Task objective: A verbatim repetition of the data below is requested, without images.

Exercise material:
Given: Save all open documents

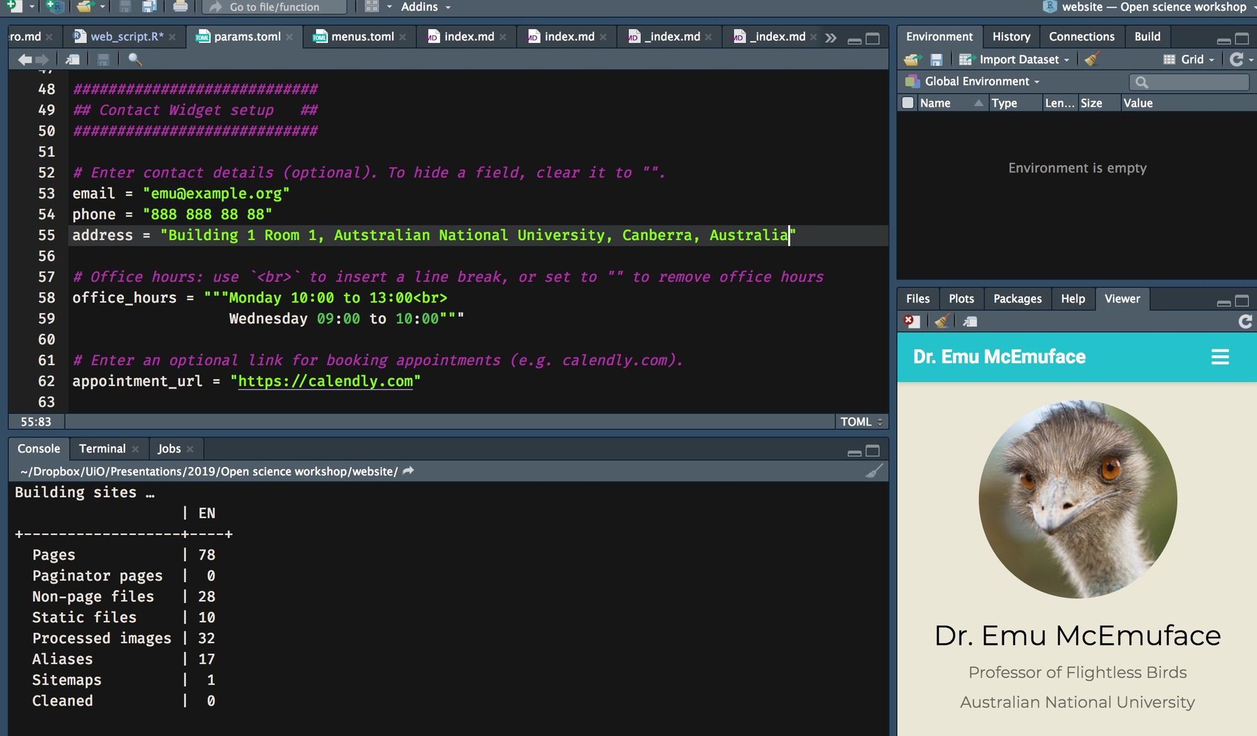Looking at the screenshot, I should pos(148,7).
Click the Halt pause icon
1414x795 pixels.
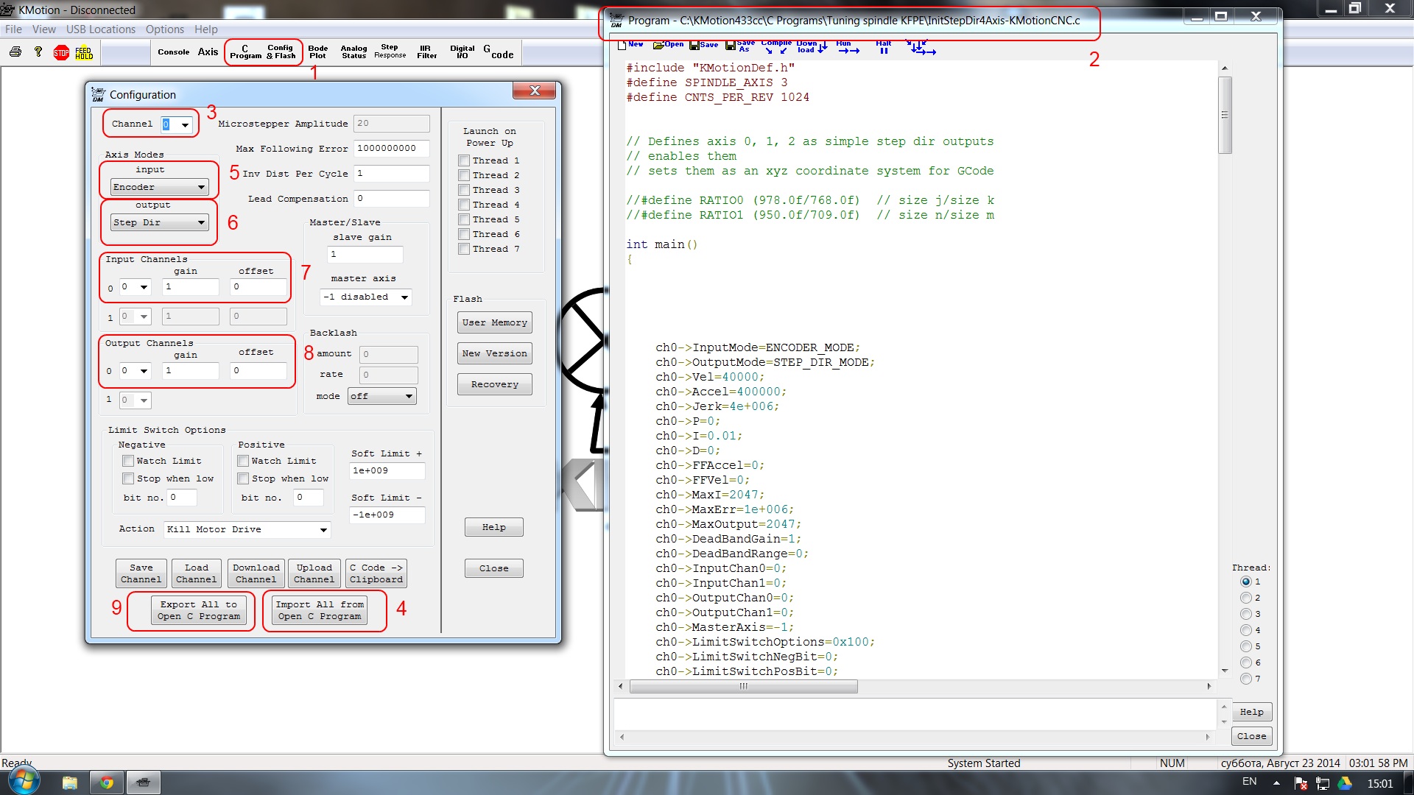(x=883, y=47)
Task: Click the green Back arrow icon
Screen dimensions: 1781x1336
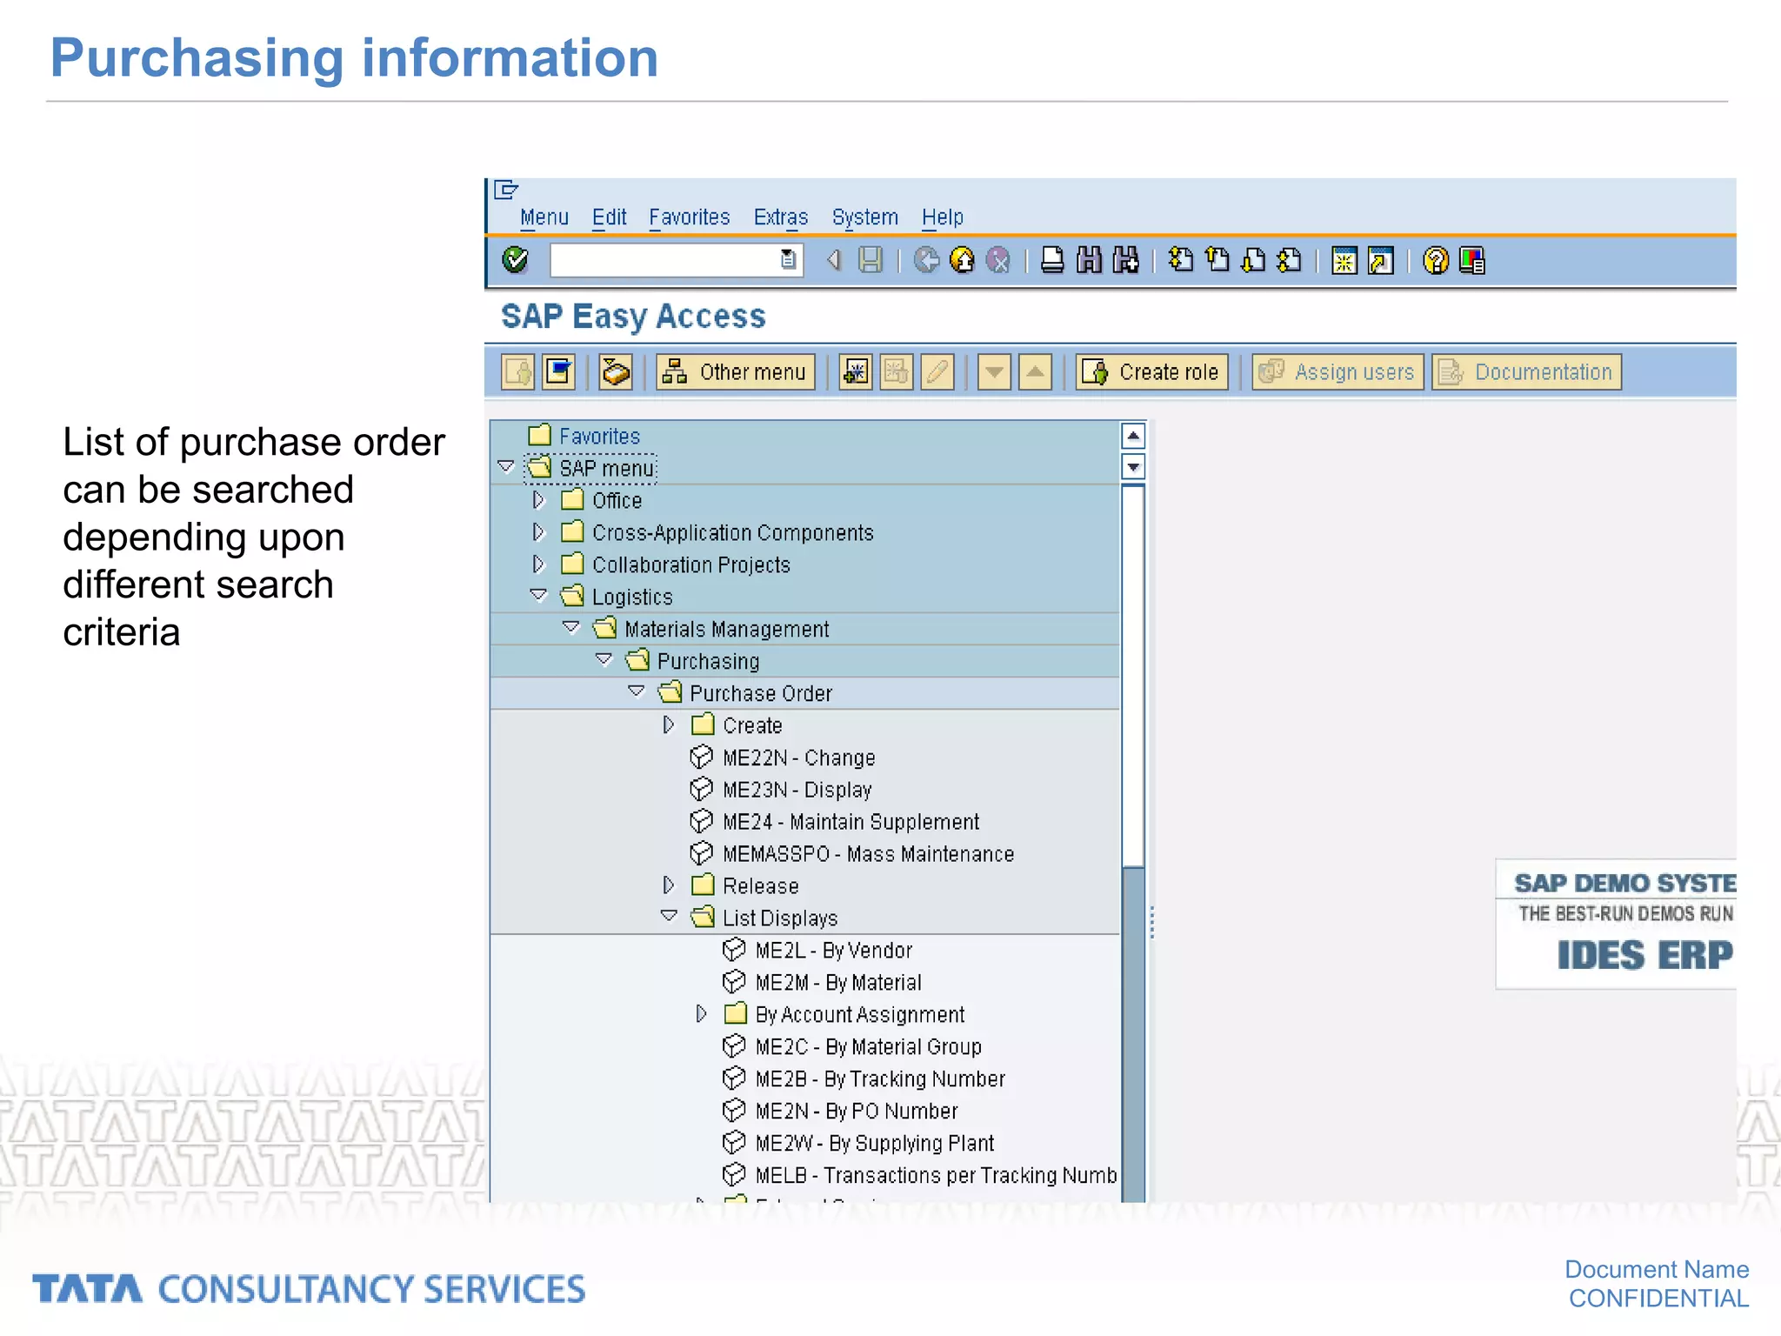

Expected output:
Given: Save all open documents

Looking at the screenshot, I should pos(148,7).
Click the Halt pause icon
1414x795 pixels.
(x=883, y=47)
Task: Click the green Back arrow icon
Screen dimensions: 1781x1336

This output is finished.